In 2000, there were 40,299 households, out of which 28.1% had children under the age of 18 living with them, 48.7% were married couples living together, 10.9% had a female householder with no husband present, and 36.6% were non-families. 30.8% of all households were made up of individuals, and 10.8% had someone living alone who was 65 years of age or older. The average household size was 2.35, and the average family size was 2.98.

In 2000, 22.4% of the population was under the age of 18, 9.1% from 18 to 24, 30.9% from 25 to 44, 23.4% from 45 to 64, and 14.3% who were 65 years of age or older. The median age was 37 years. For every 100 females, there were 92.4 males. For every 100 females age 18 and over, there were 88.5 males. The median income for a household in the township was $50,067, and the median income for a family was $61,497. Males had a median income of $48,818 versus $29,847 for females. The per capita income for the township was $25,758. About 4.2% of families and 5.8% of the population were below the poverty line, including 7.4% of those under age 18 and 6.8% of those age 65 or over.

==Culture==
The Italian American Cultural Society (IACS) is located in Clinton Township. The IACS building is located on Romeo Plank Road, north of 19 Mile, situated on the northern edge of the township. It is in proximity to the former ex-Partridge Creek clubhouse. In 2004, the center moved to its current location from Warren.

Residents are served by the Clinton-Macomb Public Library. Clinton Township is also home of the Walker Goldie Institute.

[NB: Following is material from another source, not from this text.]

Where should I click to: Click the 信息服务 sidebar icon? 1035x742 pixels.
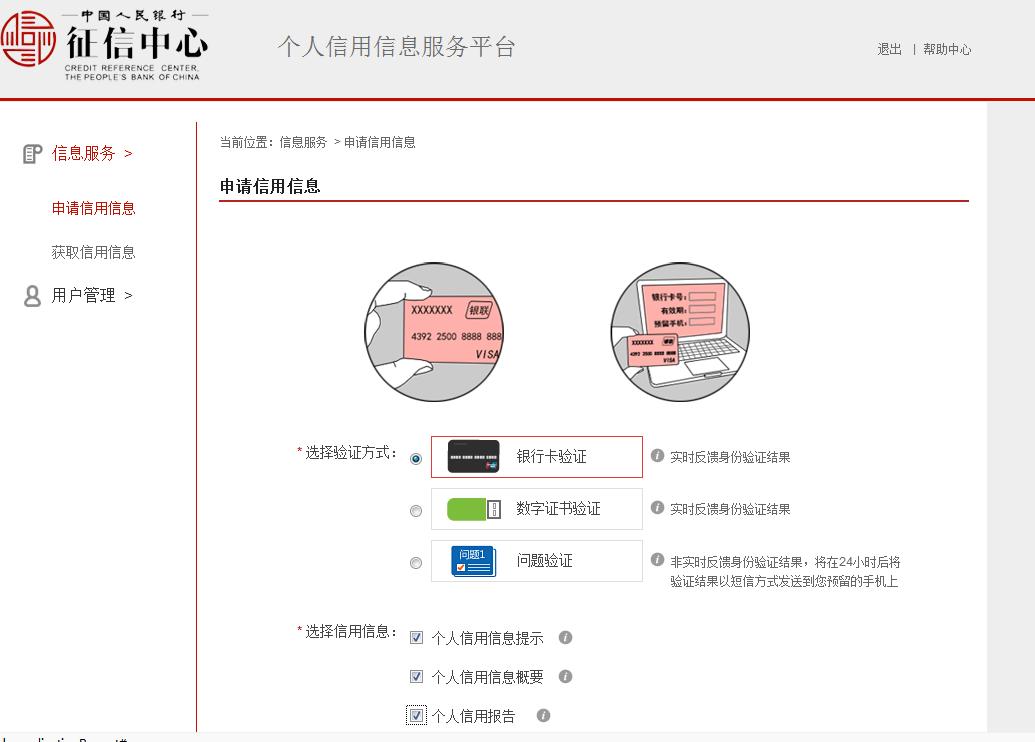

This organization is dedicated to the education of youth through teaching and after school programs. The organization was founded by Kimberly Hyde in 2007. It is currently inactive. https://michigan-company.com/co/walker-goldie-inc

==Education==

Chippewa Valley High School

Chippewa Valley Schools, with two high schools (Chippewa Valley and Dakota), and Clintondale Community Schools, with one high school (Clintondale High), are the primary school districts in the township. Other school districts that operate within Clinton Township are L'Anse Creuse, Fraser, and Mount Clemens.

==Media==
The Macomb Daily is headquartered in Clinton Township.

==Notable people==
- Mark Brewer, chair of the Michigan Democratic Party
- Kyle Connor, hockey player for the Winnipeg Jets, was born in Clinton Township.
- Eminem resides in Clinton Township.
- Jason Hedlesky, racing driver, born in Clinton Township
- J Dilla lived in Clinton Township for a period of time until his death in 2006.
- Andrea Shaw, three-time Ms. Olympia, resides in Clinton Township.